Это была старая гостиница. В ней жила практически только наша съемочная группа да еще какие-то несколько человек. В любое время мы могли прийти в ресторан, нормально пообедать, поужинать. Пустые пляжи. Огромное количество чаек. Не люди на пляже, а чайки. А пароходы ходили по расписанию. Мы даже сплавали с нашим другом, капитаном «Грузии» Толей Гарагулей, в Одессу на три дня. Он дал нам каюту.
Вообще это было удивительное время. Конец шестидесятых, начало семидесятых — сейчас принято считать, что это было время большевиков, которые всех давили. Не знаю, как кто, а я чувствовал себя совершенно свободным. Абсолютно свободным. Я никогда не был материально обеспечен настолько, чтобы не думать о деньгах. У меня никогда не было запасов, но на том уровне, на котором мне хотелось жить, я мог жить. Мы могли с друзьями, собравшись втроем, вчетвером, взять и улететь в Сочи или в Ялту, снять там гостиницу и провести выходные. И это было нормально. Я мог лететь из Молдавии на самолете с посадкой в Сочи и, подумав, что меня никто не ждет в Москве, выйти из аэропорта, сесть в автобус и приехать в Дом художников в Хосте, где отдыхала масса знакомых. Мне тут же устроили номер, и я провел там несколько дней. Все было другое…

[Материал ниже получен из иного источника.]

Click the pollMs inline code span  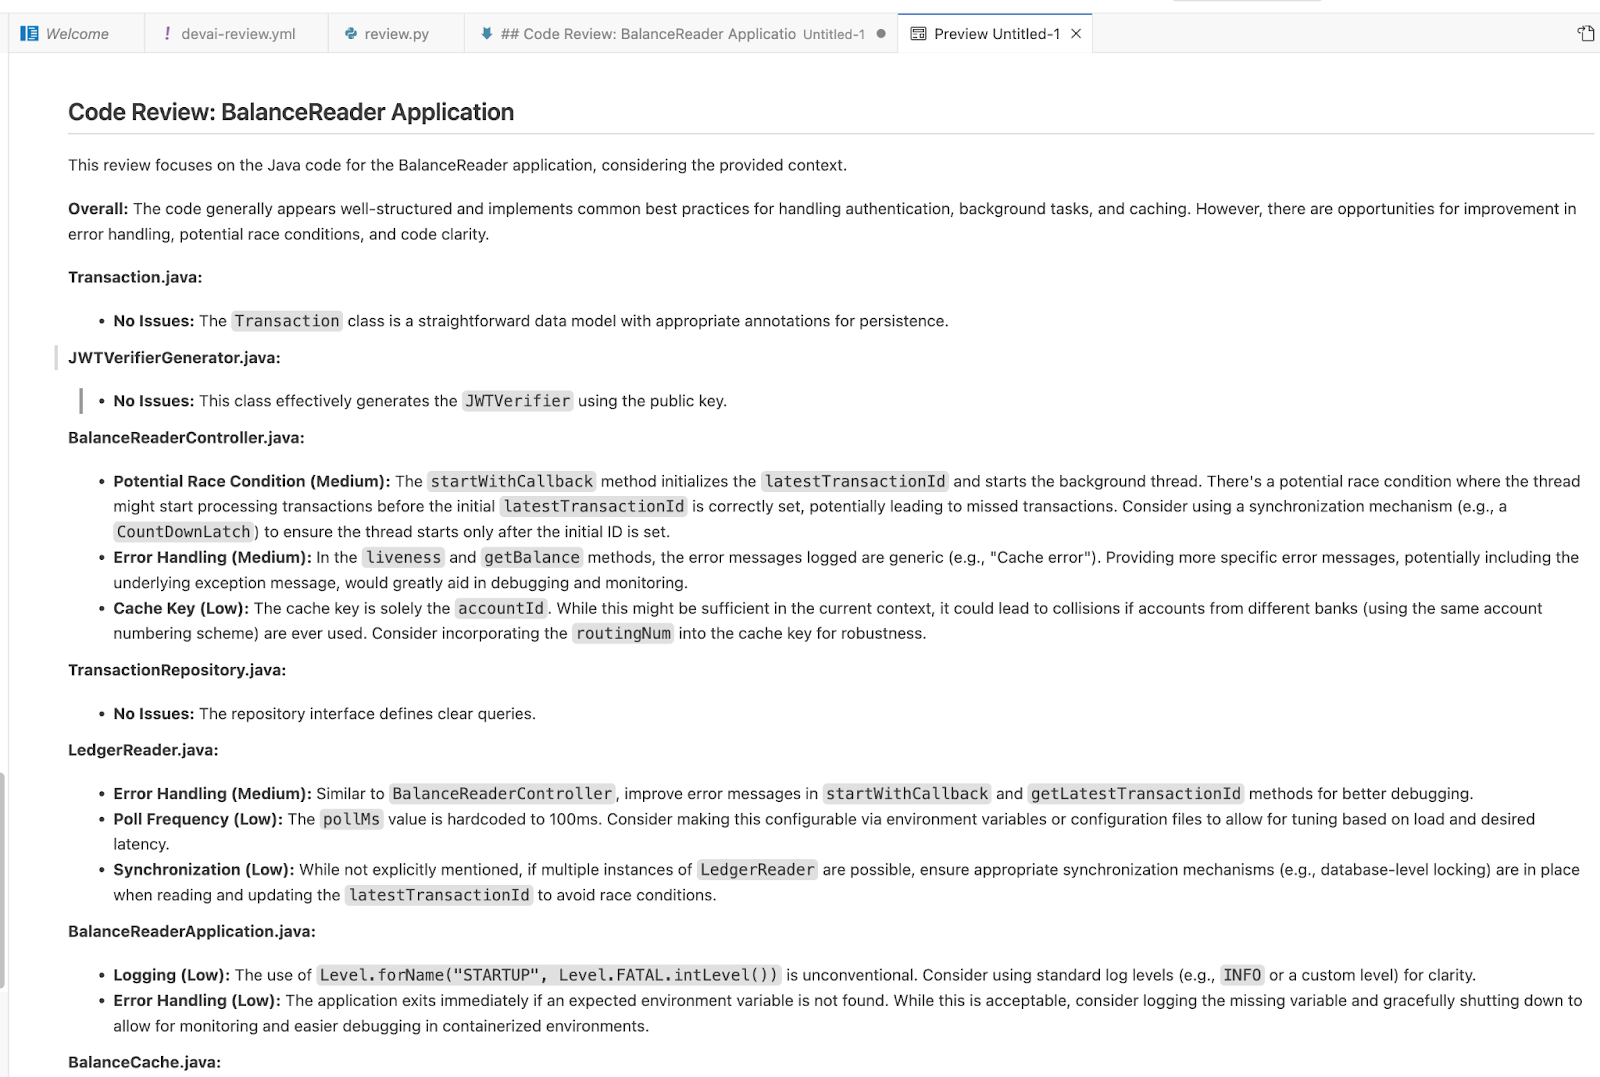click(351, 819)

Работы в фильме было много. В Ялте я написал восемь монологов на стихи Поженяна, которые вошли в картину наряду с оркестровой музыкой. Многое делалось именно там, в Ялте, в номере гостиницы, где у меня был рояль. Но кроме работы у нас было немало и развлечений. Фильм же снимался о жизни моряков военного времени и, естественно, на картине был полный гардероб командиров кораблей, торпедных катеров, линкоров. И часто мы одевались в эти самые костюмы. Я, например, надевал мундир адмирала (по росту Вани Переверзева), с фуражкой, со всеми делами, и мы ходили гулять по набережной. Встречные моряки отдавали нам честь, мы важно им козыряли в ответ. Конечно, безобразие, но все равно было весело. И производило впечатление. Мне мундир очень шел.
А когда мы уже сдавали картину, я приехал в Одессу на перезапись и тонировку. Жили мы в гостинице «Красная», лучшей гостинице по тем временам. Сидим мы у Гриши в номере, в люксе, с какими-то молодыми девицами, наверное, актрисами, и Гриша важно рассказывает свою любимую историю о том, как он действительно спасал город. Со своей гибелью, с памятником в Одессе. Девицы от почтения умирают. Вдруг стук в дверь. Входит администратор.